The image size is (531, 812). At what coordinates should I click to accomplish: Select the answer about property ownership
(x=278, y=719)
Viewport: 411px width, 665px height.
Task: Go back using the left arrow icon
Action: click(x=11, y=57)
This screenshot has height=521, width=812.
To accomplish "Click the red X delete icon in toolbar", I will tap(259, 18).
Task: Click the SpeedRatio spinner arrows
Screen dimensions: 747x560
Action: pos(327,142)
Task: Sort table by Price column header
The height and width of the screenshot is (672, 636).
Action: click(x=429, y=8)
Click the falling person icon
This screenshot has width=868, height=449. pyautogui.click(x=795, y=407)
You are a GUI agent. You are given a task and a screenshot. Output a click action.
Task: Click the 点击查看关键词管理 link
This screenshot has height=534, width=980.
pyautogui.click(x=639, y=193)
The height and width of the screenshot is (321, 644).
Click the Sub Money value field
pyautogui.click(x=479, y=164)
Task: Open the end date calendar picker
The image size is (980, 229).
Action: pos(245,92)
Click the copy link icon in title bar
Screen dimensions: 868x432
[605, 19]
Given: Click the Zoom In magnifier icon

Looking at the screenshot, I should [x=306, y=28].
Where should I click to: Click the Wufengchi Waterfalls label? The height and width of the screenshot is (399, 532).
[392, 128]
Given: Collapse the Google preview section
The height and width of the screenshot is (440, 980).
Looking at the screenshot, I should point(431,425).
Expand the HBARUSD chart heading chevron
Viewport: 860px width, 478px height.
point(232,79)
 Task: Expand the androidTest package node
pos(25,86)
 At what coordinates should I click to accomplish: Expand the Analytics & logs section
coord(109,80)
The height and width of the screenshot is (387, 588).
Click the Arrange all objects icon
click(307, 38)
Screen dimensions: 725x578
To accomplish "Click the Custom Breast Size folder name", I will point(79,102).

- To do: Every entry needs to be copied again exactly.

- Reply:
The image size is (531, 812). At what coordinates should I click to accomplish: Select the answer about property ownership
(x=278, y=719)
Viewport: 411px width, 665px height.
Task: Go back using the left arrow icon
Action: click(x=11, y=57)
This screenshot has height=521, width=812.
To accomplish "Click the red X delete icon in toolbar", I will tap(259, 18).
Task: Click the SpeedRatio spinner arrows
Screen dimensions: 747x560
Action: pos(327,142)
Task: Sort table by Price column header
The height and width of the screenshot is (672, 636).
Action: click(x=429, y=8)
Click the falling person icon
This screenshot has width=868, height=449. pyautogui.click(x=795, y=407)
You are a GUI agent. You are given a task and a screenshot. Output a click action.
Task: Click the 点击查看关键词管理 link
This screenshot has height=534, width=980.
pyautogui.click(x=639, y=193)
The height and width of the screenshot is (321, 644).
Click the Sub Money value field
pyautogui.click(x=479, y=164)
Task: Open the end date calendar picker
The image size is (980, 229).
Action: pos(245,92)
Click the copy link icon in title bar
Screen dimensions: 868x432
[605, 19]
Given: Click the Zoom In magnifier icon

Looking at the screenshot, I should [x=306, y=28].
Where should I click to: Click the Wufengchi Waterfalls label? The height and width of the screenshot is (399, 532).
[392, 128]
Given: Collapse the Google preview section
The height and width of the screenshot is (440, 980).
Looking at the screenshot, I should point(431,425).
Expand the HBARUSD chart heading chevron
Viewport: 860px width, 478px height.
point(232,79)
 Task: Expand the androidTest package node
pos(25,86)
 At what coordinates should I click to accomplish: Expand the Analytics & logs section
coord(109,80)
The height and width of the screenshot is (387, 588).
Click the Arrange all objects icon
click(307, 38)
Screen dimensions: 725x578
To accomplish "Click the Custom Breast Size folder name", I will point(79,102).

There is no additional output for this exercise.